Date: Friday, August 12, 2022
Time: 10:00 am

Dissertation Defense: Tien-Yiao Hsu

Friday, August 12, 2022 | 10:00 am
Event Details

Title: Understanding the Role of the Ocean in a Changing Climate through Model Hierarchies

Abstract:

Model hierarchies contribute to an improved understanding of the climate response to external forcing by isolating the influence of various physical processes. Simplified global ocean models that have been used to study the climate system consist of models with a temporally evolving mixed-layer acting independently in each water column and models with Ekman flows coupling the water columns. By superimposing the mixed layer induced entrainment and Ekman flow, I construct a model hierarchy of ocean models with four members, which can be individually used as the ocean component in the Community Earth System Model version 1 for perturbation climate studies. In particular, I apply two different forcings to the hierarchy, that of Arctic sea-ice loss and the abrupt quadrupling of CO2 concentration to understand the role and modulation of the ocean in the climate response.
 
In this dissertation defense, I will introduce the formulation of the Ekman mixed-layer ocean model (EMOM) that generates the hierarchy, the numerical methods to obtain the necessary flux correction to compensate for the missing ocean heat flux convergence in the intermediate ocean models, and the results of the unforced and forced simulations.
 
In the unforced simulations, I will demonstrate that including an interactive Ekman flow improves the representation of the Pacific Decadal Oscillation. I will also examine the outcome of two perturbation experiments. The Arctic sea-ice loss experiment demonstrates the importance of including the thermohaline circulation, which significantly modulates the Atlantic ocean heat uptake. The abrupt quadruple CO2 experiment demonstrates that if the modulation of the thermohaline circulation is sufficiently weak at or near equilibrium, the atmosphere model that couples to the Ekman included ocean model reproduces the enhanced tropical rainfall response simulated in the fully-coupled model, which is absent in more idealized settings.
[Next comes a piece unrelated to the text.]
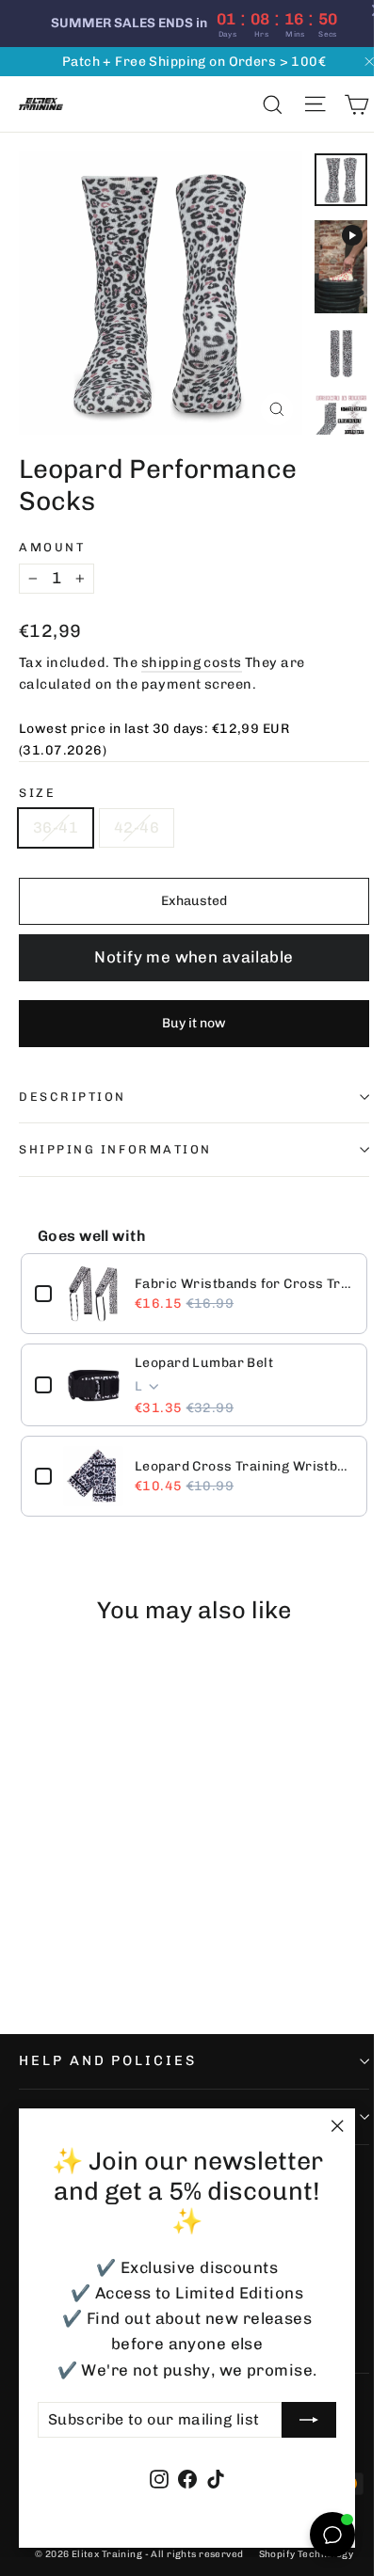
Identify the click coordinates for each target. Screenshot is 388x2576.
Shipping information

In the final part of my dissertation, I will briefly introduce another hierarchy of simple meridional overturning circulation (MOC) models to understand the modulation of zonally asymmetric freshwater forcing on the existence of multiple equilibria of MOC. The first model is the zonally averaged two-slabs ocean model (ZATOM). ZATOM consists of two meridional-depth slabs to explicitly resolve the east-west buoyancy difference that supports the geostrophic MOC. The second model is the extended two-box model built on top of the Stommel two-box model to include the zonally asymmetric freshwater forcing. Through the bifurcation analysis, I found that the zonal asymmetry of freshwater forcing is a stability threshold of MOC that determines the existence of multiple equilibria. The asymmetry of freshwater forcing can suppress one of the two modes, i.e., thermal and haline modes, in the two-box model by changing the strength of salt-advection feedback. This result provides a potential explanation for the absence of multiple equilibria of Atlantic meridional overturning circulation in some of the atmosphere-ocean general circulation models.

The Department of Earth System Science acknowledges our presence on the ancestral and unceded territory of the Acjachemen and Tongva peoples, who still hold strong cultural, spiritual and physical ties to this region.